When a line in the entries below contains "agent", tally it; give the tally with nothing added.

■ ■ ■ ■

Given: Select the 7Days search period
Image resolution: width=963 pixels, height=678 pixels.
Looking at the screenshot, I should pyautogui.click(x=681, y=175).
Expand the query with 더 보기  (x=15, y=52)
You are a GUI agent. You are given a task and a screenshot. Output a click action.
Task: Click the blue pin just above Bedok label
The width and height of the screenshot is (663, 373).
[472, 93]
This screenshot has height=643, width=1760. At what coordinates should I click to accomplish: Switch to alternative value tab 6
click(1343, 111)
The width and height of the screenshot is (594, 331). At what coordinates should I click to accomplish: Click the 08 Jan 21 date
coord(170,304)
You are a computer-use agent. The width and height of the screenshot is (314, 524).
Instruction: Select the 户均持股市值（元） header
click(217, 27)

■ ■ ■ ■

### FINAL ANSWER
2